Cependant, suite à un arrêt de la cour de cassation daté du 10 septembre, les salariés se voient désormais offert la possibilité de contester les motifs ayant justifié la mise en œuvre d’un APC. Si un salarié conteste juridiquement son licenciement, le juge devra ainsi examiner et déterminer si la signature d’un accord de performance collective était bien justifiée par les nécessités de fonctionnement de l’entreprise. S’il estime que ce n’est pas le cas, le salarié pourra donc toucher des indemnités en dommages et intérêts, pour licenciement sans cause réelle et sérieuse.
Un dispositif encore trop permissif
La CFTC ne peut que saluer cette décision de la Cour de cassation. Pour notre organisation, cet arrêt de la Cour atteste par ailleurs du cadre réglementaire trop flou et permissif, qui régit l’application des APC. Une insuffisance dénoncée à plusieurs reprises par notre organisation. Si un APC doit en effet « répondre aux nécessités liées au fonctionnement de l’entreprise ou en vue de préserver, ou de développer l’emploi », aucun critère objectif ne permet, en réalité, de matérialiser objectivement ces nécessités. A cet égard, la CFTC estime donc que ce cadre réglementaire doit être significativement précisé et renforcé, pour éviter d’éventuels abus et dérives, quant à l’utilisation de ce dispositif.
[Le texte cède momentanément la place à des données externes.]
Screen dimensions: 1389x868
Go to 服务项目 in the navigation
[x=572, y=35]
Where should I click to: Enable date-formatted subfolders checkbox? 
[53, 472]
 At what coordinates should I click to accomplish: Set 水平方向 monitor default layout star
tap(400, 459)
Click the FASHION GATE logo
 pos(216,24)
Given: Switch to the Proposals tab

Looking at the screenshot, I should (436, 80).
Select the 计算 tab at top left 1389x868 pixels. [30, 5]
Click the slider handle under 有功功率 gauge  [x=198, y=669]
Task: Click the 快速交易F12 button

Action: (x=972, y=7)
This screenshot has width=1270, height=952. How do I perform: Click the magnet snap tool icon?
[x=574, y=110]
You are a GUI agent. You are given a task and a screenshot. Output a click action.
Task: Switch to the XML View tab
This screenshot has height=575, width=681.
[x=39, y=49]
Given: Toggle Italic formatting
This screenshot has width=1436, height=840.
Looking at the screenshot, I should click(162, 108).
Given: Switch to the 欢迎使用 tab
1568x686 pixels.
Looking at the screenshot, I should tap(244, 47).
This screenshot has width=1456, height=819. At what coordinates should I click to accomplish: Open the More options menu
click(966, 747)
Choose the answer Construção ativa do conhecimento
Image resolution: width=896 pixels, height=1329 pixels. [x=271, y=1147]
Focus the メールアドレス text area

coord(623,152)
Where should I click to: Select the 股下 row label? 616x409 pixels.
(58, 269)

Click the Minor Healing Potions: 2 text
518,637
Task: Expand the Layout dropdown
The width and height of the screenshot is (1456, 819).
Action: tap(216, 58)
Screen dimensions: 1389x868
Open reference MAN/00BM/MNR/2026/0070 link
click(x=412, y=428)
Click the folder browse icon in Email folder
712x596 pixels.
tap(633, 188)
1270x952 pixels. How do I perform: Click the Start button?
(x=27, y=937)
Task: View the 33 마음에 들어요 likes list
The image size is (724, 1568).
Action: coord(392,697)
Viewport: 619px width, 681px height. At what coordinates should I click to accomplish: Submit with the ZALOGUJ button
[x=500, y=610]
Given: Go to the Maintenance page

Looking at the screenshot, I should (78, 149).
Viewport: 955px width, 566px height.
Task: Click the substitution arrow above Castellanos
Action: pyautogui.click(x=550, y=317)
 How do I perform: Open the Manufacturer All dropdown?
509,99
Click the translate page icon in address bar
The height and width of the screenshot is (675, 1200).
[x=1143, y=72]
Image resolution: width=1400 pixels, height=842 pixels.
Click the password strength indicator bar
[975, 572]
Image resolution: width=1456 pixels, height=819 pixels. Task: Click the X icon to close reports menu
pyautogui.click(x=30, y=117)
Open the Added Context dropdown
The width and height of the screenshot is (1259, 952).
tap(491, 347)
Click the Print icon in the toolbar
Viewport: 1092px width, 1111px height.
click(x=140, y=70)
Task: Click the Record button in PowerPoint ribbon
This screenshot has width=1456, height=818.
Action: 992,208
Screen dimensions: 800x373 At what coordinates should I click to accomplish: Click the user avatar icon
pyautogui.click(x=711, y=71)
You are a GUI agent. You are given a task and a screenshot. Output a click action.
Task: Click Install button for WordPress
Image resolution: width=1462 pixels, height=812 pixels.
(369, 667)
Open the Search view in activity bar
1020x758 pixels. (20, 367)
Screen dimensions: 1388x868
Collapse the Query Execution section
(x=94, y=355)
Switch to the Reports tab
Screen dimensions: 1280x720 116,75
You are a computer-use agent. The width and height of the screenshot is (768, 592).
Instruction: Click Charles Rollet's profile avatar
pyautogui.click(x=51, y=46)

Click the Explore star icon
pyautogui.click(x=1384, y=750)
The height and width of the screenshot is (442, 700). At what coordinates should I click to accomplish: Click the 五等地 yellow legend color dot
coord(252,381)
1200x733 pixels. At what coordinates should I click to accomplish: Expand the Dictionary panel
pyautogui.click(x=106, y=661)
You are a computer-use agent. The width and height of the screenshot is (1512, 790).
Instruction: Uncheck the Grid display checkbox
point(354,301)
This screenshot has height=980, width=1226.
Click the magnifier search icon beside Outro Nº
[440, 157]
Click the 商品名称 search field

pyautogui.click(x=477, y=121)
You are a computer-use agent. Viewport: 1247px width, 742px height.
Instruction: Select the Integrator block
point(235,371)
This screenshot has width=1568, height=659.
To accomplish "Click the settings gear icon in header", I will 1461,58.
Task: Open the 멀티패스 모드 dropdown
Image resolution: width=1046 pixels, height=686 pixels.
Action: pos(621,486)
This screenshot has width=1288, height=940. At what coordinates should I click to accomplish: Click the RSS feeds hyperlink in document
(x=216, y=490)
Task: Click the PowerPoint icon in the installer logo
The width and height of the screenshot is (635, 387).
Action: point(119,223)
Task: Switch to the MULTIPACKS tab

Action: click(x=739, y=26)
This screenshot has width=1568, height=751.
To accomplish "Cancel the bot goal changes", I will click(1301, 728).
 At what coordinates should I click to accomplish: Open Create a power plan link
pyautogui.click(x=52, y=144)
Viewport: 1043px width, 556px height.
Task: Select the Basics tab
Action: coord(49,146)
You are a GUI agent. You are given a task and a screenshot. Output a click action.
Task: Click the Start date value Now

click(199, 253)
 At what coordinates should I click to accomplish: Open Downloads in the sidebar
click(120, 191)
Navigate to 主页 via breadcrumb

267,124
Le nombre d’APC signés chaque année reste heureusement faible, les salariés et leurs représentants n’acceptant que très rarement cette modalité de maintien en emploi. A ce titre, la CFTC rappelle qu’elle considère qu’un APC ne peut être envisagé que quand la pérennité de l’entreprise est sérieusement en cause. En dehors de ce cas de figure exceptionnel, l’entreprise peut déjà recourir à de nombreux autres dispositifs (chômage partiel, plan de sauvegarde de l’emploi, ruptures conventionnelles collectives etc…), davantage protecteurs des salariés et de leur contrat de travail.